To avoid paying more than you need, start looking at your remortgage options - both with your existing lender and its rivals - a few months before your deal comes to an end.
“Once you’ve found a rate you’re happy with, move quickly in order to secure it. In some cases lenders are only providing a couple of hours’ notice before increasing rates, so have your documents ready and get them to your broker as soon as possible.”
Dean Wickett, Mortgage Expert at Mojo Mortgages
How long you fix for will really come down to how much certainty you need, your current financial circumstances, and what your future plans are, both financially and in terms of home ownership.
You could consider the following when making your choice:
What’s more important, security or saving money? - If it’s security you might feel better to fix for longer, but if you do, there is more potential to lose out if interest rates fall, so perhaps not the best option if you want to ensure you always pay the minimum rate possible
How long will you stay in your home? - If you’re looking to upsize in a couple of years, then it’s probably best not to fix for a long duration, as you’ll likely need to remortgage and borrow more for a larger property. If you’re locked into a long fixed-rate period, the ERCs will make it much more expensive to switch mortgages
Remortgage fees - It’s all very well looking to remortgage every few years to ensure you always have the cheapest rate, but even if you stick to shorter fixed rate deals to prevent paying ERCs each time, there are still a range of fees that apply to remortgaging.
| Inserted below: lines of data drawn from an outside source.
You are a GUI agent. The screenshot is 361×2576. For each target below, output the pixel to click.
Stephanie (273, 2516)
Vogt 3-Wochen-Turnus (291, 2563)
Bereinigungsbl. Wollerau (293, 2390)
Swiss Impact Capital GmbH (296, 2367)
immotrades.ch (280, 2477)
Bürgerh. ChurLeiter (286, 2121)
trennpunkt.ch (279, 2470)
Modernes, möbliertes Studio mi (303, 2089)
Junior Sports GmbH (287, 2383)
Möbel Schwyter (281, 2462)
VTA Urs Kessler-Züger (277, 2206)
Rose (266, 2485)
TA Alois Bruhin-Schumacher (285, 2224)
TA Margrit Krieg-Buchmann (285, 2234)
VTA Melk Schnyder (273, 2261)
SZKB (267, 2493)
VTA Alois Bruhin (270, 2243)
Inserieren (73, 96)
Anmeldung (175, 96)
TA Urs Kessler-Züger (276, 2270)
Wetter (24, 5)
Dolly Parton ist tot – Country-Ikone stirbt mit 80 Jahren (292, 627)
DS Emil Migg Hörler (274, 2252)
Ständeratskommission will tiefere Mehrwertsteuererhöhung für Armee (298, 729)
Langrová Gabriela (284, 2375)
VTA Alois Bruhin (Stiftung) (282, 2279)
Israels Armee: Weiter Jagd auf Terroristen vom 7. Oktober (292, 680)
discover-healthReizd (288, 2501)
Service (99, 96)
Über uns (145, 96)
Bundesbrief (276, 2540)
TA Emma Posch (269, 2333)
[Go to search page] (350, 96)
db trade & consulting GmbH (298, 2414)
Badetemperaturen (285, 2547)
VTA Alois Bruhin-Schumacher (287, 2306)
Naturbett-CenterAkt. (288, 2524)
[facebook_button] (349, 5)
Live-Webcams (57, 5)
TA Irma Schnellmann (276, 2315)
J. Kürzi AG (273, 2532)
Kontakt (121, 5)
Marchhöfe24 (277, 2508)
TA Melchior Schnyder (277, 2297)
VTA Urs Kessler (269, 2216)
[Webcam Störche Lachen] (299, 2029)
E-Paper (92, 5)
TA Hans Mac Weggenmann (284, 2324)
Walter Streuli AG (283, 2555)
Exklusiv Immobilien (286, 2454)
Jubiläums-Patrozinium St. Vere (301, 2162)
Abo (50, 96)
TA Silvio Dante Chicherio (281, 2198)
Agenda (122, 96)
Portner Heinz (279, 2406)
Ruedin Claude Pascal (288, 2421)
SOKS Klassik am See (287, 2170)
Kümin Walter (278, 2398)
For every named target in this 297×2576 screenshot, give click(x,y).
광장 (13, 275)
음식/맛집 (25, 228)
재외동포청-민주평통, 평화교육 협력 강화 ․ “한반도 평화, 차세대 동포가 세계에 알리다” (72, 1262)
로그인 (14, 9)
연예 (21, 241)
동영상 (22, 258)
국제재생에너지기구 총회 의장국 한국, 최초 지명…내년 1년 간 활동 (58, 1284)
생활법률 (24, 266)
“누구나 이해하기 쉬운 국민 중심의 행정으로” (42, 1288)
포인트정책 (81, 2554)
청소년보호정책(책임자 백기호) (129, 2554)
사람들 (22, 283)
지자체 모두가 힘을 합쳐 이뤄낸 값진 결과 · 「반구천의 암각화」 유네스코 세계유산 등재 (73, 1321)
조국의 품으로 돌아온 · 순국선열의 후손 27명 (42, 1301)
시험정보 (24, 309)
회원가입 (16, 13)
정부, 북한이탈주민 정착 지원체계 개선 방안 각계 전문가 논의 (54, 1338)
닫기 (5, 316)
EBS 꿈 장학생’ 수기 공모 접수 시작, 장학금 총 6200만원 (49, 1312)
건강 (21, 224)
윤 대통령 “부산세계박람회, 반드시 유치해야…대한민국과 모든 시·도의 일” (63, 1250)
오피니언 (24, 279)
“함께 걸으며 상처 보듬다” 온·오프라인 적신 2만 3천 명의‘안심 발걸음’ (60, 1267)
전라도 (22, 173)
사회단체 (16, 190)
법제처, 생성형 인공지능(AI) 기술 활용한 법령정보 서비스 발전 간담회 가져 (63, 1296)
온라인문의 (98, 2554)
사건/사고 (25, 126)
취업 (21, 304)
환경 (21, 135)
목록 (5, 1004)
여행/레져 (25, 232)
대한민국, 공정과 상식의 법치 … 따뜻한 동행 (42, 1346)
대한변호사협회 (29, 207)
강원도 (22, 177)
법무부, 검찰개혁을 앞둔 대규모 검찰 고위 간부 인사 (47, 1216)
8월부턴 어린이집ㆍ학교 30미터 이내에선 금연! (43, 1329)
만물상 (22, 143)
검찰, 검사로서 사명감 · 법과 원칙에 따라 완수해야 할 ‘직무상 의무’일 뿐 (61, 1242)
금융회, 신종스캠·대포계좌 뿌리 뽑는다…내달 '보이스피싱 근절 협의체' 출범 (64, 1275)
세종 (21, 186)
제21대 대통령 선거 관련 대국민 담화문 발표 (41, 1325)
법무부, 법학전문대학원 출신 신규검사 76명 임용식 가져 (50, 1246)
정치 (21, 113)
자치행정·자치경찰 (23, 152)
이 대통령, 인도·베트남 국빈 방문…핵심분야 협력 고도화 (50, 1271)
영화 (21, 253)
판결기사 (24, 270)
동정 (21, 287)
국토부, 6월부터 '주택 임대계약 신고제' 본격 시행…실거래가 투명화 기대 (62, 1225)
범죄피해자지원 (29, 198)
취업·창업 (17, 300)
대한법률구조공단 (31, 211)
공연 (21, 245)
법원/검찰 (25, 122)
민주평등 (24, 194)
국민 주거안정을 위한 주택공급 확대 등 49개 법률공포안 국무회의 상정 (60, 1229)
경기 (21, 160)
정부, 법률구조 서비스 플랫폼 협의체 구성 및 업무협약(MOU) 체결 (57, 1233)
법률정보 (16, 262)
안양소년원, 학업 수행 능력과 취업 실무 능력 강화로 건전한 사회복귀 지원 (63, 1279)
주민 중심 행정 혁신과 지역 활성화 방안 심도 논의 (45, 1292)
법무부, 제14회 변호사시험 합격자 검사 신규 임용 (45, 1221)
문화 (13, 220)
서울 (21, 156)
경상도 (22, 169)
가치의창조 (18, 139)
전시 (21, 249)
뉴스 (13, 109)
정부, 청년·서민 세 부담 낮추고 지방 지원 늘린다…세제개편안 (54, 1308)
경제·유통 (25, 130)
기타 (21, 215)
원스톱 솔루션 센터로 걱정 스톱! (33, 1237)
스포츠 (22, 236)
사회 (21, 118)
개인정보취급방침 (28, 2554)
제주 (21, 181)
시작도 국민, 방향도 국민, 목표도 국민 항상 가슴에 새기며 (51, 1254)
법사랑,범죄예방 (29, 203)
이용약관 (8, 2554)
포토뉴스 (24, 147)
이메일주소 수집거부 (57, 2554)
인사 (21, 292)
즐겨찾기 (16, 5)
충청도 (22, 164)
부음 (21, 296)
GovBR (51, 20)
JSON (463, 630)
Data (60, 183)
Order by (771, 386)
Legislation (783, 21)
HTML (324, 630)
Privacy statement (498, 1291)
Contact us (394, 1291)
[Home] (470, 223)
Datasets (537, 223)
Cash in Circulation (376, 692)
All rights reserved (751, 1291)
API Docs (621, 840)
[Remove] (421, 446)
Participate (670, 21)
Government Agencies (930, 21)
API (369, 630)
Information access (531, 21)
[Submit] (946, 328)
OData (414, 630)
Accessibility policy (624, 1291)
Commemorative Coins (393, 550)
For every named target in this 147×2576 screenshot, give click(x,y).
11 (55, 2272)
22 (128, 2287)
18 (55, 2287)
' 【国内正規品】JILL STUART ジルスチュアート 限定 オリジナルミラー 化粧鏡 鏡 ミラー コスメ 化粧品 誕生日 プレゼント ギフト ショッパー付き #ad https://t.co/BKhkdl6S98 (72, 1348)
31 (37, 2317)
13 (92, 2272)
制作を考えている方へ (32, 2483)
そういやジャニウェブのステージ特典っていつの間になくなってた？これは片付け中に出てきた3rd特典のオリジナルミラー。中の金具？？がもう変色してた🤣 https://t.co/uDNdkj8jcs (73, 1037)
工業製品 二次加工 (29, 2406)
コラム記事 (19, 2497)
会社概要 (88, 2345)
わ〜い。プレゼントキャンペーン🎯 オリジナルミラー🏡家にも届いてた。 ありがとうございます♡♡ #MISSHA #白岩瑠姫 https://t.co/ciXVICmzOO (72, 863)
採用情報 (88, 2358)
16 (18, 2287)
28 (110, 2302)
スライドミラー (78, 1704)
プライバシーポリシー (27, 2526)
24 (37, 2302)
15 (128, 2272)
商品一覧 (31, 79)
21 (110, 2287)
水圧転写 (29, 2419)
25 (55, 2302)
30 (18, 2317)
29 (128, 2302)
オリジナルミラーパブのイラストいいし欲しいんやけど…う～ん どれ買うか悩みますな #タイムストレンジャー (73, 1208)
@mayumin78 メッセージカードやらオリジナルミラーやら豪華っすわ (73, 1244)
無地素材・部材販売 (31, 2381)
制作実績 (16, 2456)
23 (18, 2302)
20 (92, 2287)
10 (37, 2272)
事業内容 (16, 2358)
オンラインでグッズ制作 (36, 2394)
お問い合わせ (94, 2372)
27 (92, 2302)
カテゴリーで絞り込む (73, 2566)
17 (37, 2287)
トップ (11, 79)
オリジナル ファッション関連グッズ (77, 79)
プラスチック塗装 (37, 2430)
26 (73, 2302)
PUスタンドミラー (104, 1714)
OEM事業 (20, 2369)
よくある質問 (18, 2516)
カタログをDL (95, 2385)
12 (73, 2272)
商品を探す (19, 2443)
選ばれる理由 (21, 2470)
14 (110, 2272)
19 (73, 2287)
Remortgaging very regularly can negate the benefits of switching to a cheaper rate, as you could end up spending any savings on multiple remortgage fees
Your repayments won't rise for the next two years, even if interest rates go up
Knowing how much you’ll be paying each month makes it easier to manage your finances
If interest rates do rise, you may end up paying less than you would have done on a variable-rate deal
If rates fall or you want to move house, you only have to wait two years at most to pay off your mortgage without facing ERCs
You’ll generally pay higher mortgage rates than variable-rate deals at the start
You’ll lose out on more competitive rates if interest rates fall during your two year fixed rate mortgage term
You’ll usually pay a higher arrangement fee
You’ll need a new deal in two years, which means more remortgage fees
If you want to switch your mortgage within two years, either to save money or move, you’ll have to pay ERCs that can often cost thousands of pounds
Two-year-fixed mortgage deals offer peace of mind that your rate will remain the same for two years, but also a degree of flexibility in that you can switch deals after this time. It’s always worth comparing prices and rates because there can be quite a big difference between lenders – especially when you factor fees in too.”